■ THE EXERCISE ■
Find every line in the material below that contains the word "label", and copy each of those lines in full.

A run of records
-*-*-

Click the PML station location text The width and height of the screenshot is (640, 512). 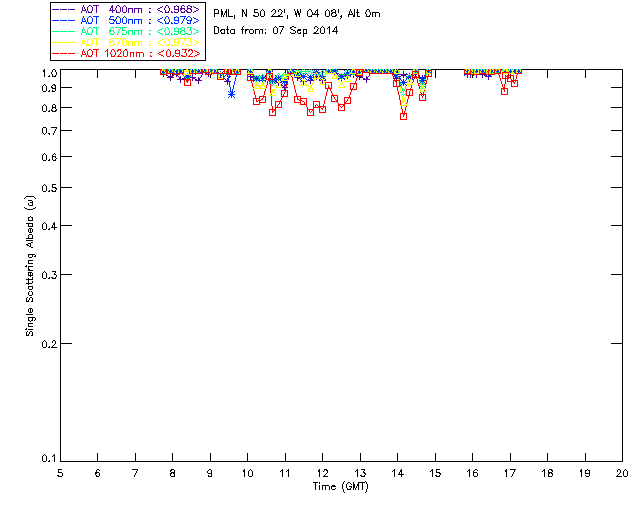click(297, 13)

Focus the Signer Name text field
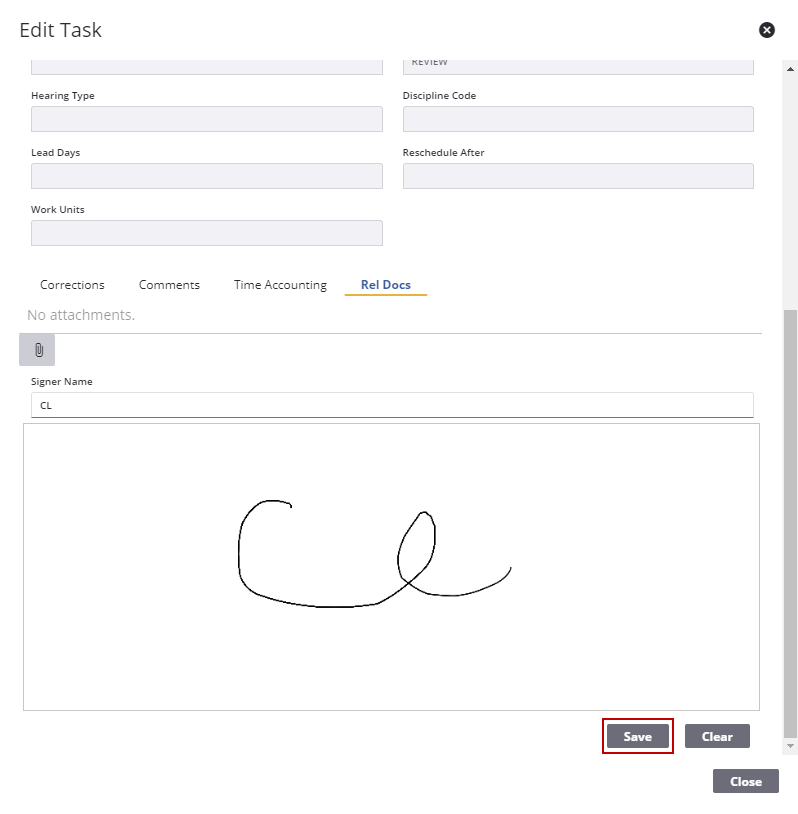(392, 405)
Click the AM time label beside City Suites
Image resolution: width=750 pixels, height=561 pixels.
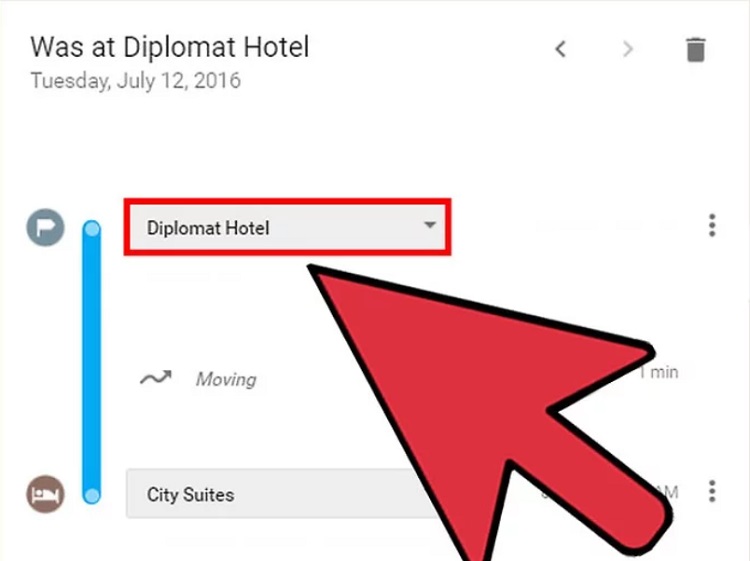[667, 492]
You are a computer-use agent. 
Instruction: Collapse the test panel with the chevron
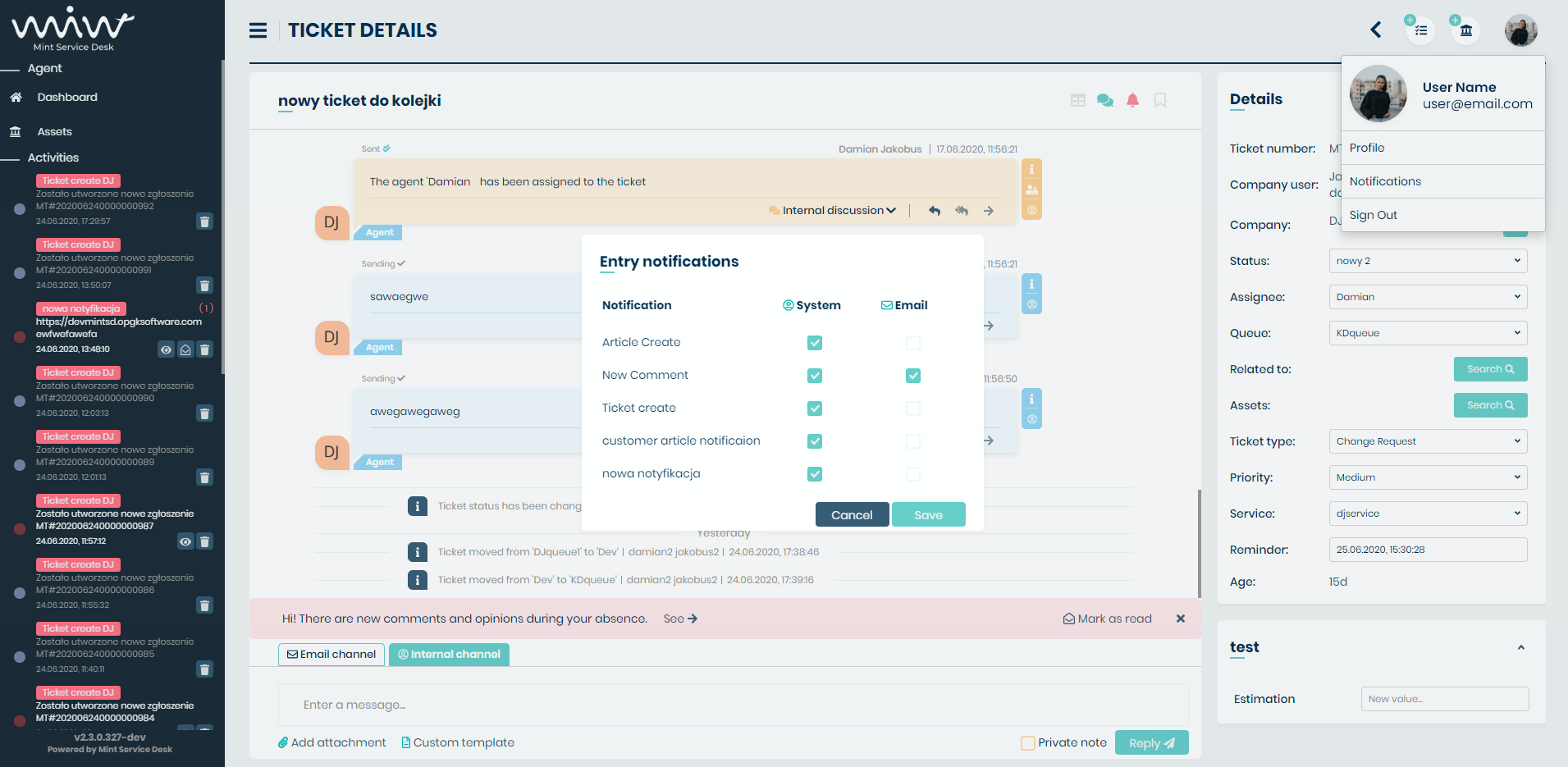(1520, 647)
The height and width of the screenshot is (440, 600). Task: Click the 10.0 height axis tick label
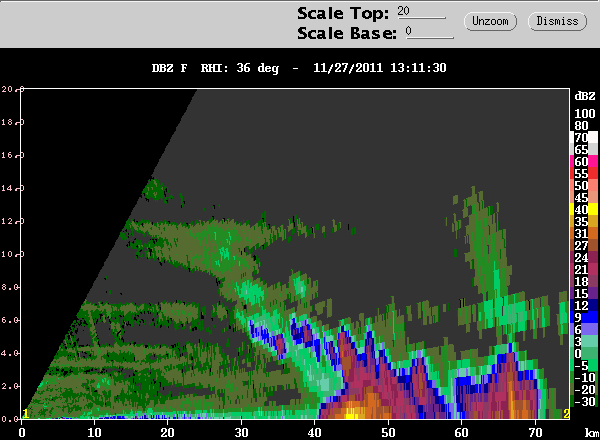click(10, 254)
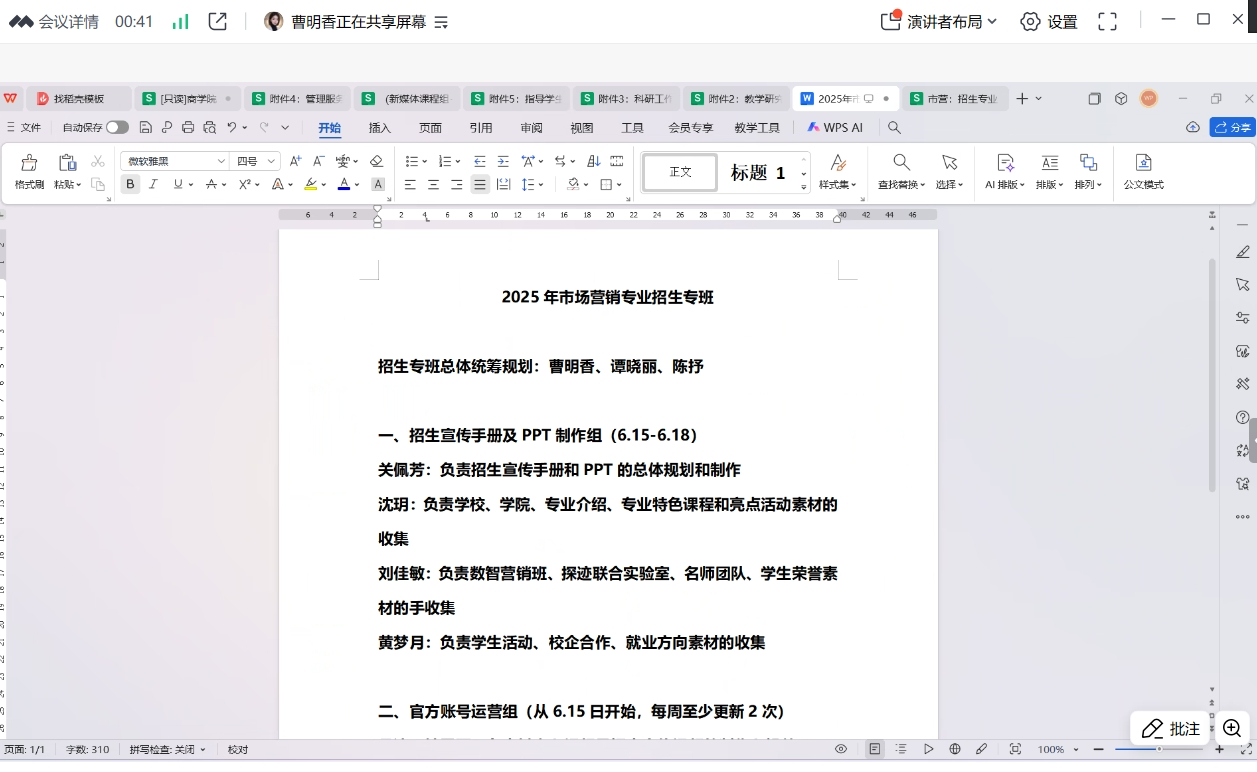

-*-*-

■ OUTPUT OF THE EXERCISE ■
Click the AM time label beside City Suites
The height and width of the screenshot is (440, 600). Task: Click the 10.0 height axis tick label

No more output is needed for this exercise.